N° 643 | Le 21 novembre 2002 | Katia Rouff | Critiques de livres (accès libre)

Le métier d’homme

Alexandre Jollien


éd. Seuil, 2002 (90 p. ; 9 €) | Commander ce livre

Thèmes : Physique, Souffrance

« Je suis un anormal. On l’a dit, assez. Je l’ai senti. Les mouvements des yeux qui passent à l’examen chaque parcelle de mon être me l’apprennent : tel regard fixe le mien puis descend, là précisément où se trouve la preuve qu’il recherche : « Il est handicapé ». Parcours des yeux, quête insistante du talon d’Achille, de la faiblesse. Ce que la plupart des gens perçoivent, c’est l’étrangeté des gestes, la lenteur des paroles. La démarche qui dérange.

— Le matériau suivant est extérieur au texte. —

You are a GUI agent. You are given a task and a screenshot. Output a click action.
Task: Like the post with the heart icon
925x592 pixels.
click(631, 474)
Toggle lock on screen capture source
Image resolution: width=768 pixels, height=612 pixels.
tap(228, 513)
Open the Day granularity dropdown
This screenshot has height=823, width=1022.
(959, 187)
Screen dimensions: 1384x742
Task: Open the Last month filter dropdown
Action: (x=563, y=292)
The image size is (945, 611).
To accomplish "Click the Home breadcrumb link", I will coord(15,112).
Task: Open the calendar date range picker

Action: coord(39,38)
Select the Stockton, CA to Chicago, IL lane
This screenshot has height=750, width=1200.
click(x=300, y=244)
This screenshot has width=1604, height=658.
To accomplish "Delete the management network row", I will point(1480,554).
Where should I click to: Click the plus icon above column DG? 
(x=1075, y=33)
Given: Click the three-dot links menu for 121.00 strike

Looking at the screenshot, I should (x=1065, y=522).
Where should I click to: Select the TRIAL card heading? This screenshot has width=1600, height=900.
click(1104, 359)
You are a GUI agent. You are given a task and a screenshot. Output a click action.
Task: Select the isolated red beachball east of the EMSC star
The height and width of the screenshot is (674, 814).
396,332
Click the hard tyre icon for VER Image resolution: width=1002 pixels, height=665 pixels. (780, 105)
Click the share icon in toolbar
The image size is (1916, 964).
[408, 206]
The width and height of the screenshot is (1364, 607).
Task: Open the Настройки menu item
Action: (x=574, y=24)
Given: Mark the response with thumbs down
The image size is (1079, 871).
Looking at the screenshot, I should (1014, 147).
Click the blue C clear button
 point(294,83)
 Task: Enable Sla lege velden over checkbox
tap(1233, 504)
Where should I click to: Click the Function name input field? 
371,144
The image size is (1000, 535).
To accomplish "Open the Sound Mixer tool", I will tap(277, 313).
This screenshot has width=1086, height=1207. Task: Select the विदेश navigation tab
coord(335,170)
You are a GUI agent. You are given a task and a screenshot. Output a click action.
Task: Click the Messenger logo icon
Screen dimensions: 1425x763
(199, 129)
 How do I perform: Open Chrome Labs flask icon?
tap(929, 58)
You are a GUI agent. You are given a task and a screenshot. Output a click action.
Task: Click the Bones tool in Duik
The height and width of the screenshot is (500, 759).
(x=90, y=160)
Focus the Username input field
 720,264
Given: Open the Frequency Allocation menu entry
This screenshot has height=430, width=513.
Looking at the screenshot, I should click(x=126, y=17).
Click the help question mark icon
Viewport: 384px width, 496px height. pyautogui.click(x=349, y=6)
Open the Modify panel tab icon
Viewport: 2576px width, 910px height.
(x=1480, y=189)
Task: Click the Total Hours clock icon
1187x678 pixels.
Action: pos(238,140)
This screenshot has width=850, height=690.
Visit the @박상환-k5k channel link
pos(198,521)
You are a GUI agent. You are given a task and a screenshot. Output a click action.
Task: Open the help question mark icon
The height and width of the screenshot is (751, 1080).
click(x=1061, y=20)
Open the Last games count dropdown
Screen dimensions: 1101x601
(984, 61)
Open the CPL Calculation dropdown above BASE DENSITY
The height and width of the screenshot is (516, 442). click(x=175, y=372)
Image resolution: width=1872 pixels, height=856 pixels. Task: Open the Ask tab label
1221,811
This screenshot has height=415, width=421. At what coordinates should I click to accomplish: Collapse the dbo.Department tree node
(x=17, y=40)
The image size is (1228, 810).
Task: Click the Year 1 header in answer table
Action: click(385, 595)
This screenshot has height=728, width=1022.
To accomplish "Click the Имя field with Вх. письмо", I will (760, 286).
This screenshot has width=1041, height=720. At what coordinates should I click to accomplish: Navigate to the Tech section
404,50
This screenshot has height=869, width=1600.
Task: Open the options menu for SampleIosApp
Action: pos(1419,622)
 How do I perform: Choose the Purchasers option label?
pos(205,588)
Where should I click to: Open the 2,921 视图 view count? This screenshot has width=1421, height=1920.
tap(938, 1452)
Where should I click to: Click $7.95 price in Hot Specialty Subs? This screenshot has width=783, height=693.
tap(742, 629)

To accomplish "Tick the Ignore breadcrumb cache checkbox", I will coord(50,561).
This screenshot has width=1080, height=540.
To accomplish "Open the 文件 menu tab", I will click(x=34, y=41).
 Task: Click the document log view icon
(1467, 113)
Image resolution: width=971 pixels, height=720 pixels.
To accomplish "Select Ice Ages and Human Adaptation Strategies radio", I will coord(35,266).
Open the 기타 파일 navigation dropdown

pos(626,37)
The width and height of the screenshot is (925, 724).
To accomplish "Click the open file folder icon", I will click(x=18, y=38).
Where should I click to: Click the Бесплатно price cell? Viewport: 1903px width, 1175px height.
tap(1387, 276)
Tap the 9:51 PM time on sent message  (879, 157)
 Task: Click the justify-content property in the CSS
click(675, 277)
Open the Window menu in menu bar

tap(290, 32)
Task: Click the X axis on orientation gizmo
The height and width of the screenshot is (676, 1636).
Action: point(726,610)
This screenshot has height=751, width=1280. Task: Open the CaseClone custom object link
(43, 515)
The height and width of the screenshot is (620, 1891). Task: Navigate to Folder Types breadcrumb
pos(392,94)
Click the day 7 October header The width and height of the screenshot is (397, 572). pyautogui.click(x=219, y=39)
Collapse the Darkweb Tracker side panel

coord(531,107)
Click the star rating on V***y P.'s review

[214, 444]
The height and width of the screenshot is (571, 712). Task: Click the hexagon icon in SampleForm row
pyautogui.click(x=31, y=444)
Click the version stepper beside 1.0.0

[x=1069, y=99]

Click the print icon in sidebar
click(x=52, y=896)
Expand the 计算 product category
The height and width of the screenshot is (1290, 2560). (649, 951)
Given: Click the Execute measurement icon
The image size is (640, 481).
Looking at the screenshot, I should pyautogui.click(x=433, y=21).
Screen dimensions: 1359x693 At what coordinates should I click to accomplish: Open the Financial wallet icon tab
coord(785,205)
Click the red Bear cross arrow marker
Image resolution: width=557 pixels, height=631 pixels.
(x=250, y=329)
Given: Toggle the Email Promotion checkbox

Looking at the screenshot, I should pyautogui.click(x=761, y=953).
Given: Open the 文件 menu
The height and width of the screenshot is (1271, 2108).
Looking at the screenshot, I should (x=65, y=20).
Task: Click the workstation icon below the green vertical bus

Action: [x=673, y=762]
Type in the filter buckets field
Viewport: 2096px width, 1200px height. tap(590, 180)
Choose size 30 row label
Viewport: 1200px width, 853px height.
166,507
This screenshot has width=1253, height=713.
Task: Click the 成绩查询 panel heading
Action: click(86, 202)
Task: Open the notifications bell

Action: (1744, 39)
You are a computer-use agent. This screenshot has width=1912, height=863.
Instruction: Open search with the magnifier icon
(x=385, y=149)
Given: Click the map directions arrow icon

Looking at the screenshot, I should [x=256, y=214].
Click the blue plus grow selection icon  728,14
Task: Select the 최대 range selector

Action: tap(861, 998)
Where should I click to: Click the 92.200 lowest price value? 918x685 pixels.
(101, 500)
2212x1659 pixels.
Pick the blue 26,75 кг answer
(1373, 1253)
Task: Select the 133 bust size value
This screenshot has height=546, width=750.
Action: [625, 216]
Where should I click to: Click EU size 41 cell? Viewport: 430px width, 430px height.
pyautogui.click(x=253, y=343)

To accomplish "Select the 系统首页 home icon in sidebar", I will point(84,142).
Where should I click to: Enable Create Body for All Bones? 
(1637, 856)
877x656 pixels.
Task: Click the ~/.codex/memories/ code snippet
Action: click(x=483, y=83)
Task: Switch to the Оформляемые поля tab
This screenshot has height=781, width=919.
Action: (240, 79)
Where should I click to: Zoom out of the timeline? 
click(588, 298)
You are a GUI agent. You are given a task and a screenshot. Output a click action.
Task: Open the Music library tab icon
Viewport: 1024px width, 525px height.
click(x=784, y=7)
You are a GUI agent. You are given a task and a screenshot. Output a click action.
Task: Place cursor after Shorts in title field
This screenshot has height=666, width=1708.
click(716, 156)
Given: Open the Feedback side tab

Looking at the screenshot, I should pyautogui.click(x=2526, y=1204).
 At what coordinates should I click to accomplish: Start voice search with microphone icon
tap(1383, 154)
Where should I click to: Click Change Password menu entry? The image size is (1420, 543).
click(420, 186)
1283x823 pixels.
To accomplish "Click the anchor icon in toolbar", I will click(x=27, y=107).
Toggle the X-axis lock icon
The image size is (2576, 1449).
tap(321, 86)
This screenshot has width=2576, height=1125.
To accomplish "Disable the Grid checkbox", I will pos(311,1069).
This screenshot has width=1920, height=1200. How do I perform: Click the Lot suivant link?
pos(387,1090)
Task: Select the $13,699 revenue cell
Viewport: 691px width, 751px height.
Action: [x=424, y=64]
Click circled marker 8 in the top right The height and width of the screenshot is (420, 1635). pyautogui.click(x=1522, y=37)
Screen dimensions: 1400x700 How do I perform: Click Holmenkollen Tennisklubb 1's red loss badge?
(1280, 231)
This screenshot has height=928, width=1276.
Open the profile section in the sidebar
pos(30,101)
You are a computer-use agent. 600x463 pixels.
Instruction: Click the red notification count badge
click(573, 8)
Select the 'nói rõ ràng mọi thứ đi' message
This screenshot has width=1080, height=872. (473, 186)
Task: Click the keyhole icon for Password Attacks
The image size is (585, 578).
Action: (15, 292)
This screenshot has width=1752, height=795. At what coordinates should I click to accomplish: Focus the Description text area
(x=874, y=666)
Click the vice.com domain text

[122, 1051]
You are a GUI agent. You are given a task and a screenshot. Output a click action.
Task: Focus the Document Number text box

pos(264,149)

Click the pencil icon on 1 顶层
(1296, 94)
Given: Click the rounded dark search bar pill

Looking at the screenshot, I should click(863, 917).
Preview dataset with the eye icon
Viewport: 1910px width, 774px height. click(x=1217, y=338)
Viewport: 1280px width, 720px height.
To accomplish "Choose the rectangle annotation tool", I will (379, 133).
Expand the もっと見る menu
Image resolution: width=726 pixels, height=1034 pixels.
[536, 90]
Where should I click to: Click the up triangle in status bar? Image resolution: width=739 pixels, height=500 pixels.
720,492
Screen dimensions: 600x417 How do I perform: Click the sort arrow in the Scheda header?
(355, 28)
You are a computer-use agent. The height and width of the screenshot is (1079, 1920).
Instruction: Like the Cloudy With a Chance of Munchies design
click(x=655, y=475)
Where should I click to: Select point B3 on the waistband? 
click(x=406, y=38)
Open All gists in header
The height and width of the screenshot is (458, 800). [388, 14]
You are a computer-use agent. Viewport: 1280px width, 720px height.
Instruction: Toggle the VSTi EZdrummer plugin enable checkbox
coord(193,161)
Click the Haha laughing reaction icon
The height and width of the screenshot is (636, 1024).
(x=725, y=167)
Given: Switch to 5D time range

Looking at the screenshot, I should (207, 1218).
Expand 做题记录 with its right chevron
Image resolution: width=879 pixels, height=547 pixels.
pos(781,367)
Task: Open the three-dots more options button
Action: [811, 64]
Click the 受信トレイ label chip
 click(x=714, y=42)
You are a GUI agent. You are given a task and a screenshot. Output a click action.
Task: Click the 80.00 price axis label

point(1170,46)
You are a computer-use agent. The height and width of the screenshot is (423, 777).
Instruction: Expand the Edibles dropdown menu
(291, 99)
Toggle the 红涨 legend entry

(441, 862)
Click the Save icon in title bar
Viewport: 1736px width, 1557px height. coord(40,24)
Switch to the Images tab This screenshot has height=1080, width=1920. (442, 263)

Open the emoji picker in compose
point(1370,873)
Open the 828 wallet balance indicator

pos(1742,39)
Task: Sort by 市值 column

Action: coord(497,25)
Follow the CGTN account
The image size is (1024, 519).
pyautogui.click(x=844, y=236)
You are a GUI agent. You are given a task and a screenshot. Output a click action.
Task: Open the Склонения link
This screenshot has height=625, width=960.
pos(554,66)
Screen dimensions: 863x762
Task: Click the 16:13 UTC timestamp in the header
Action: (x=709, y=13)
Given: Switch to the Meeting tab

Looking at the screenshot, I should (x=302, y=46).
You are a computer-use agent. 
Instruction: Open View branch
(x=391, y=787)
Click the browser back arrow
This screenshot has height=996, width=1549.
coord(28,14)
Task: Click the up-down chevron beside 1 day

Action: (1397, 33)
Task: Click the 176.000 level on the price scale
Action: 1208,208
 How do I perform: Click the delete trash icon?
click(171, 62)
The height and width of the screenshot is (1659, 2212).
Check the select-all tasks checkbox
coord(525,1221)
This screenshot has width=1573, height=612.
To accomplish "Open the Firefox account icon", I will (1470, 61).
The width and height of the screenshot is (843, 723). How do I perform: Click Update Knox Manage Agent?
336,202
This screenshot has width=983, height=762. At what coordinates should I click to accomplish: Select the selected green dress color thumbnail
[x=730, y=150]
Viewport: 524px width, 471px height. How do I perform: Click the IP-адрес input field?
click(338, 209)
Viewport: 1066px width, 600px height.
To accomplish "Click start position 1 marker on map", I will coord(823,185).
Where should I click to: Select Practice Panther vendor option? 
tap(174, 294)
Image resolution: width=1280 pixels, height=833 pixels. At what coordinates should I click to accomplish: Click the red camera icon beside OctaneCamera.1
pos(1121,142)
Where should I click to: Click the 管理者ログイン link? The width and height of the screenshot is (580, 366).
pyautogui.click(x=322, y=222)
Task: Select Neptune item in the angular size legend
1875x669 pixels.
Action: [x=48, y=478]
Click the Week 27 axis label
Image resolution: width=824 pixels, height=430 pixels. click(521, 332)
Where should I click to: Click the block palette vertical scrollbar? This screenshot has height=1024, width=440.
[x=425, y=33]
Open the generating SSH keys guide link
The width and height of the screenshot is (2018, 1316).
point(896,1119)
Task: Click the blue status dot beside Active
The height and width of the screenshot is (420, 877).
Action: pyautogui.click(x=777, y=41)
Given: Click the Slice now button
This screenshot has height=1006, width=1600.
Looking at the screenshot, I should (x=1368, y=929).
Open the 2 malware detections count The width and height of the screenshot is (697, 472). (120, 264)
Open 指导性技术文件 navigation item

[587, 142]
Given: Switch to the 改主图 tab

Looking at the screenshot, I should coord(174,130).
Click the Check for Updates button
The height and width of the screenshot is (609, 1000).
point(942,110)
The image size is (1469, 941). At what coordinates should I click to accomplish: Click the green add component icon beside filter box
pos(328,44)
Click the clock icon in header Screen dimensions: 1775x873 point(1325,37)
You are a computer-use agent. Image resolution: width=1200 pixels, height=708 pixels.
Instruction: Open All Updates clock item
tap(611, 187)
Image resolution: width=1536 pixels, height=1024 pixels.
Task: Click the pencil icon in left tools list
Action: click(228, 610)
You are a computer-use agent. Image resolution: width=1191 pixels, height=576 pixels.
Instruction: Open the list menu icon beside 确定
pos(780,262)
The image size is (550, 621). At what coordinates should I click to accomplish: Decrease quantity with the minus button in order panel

Ce qui se cache derrière, ils le méconnaissent. Spasmes, rictus, pertes d’équilibre, ils se retranchent derrière un jugement net et tranchant, sans appel : voici un débile. Difficile de changer cette première impression, douloureux de s’y voir réduit sans pouvoir s’expliquer », écrit Alexandre Jollien dans son très beau livre « Le métier d’homme »

Né en suisse en 1975, infirme moteur cérébral (IMC) depuis sa naissance, Alexandre Jollien a vécu 17 ans dans des institutions spécialisées puis s’est tourné vers la philosophie. Dans son ouvrage, sobre, court, parfois drôle, il fait l’éloge de l’algodicée (connaissance à travers la souffrance) « d’abord l’espérance exigeante que l’épreuve qui m’accable ne m’anéantira pas. Je me dois de lui opposer une résistance, de poursuivre à tout prix l’exercice de ma liberté, de ne pas me laisser vaincre afin de conserver ma joie comme une arme indispensable ». Il explique comment – non sans difficulté – mais dans « un combat joyeux », son expérience et la philosophie l’aident à cheminer dans « Le métier d’homme ». Auteur d’un très remarqué premier livre, Éloge de la faiblesse (éd. Cerf), il donne aujourd’hui des conférences sur le thème de la différence et de la communication.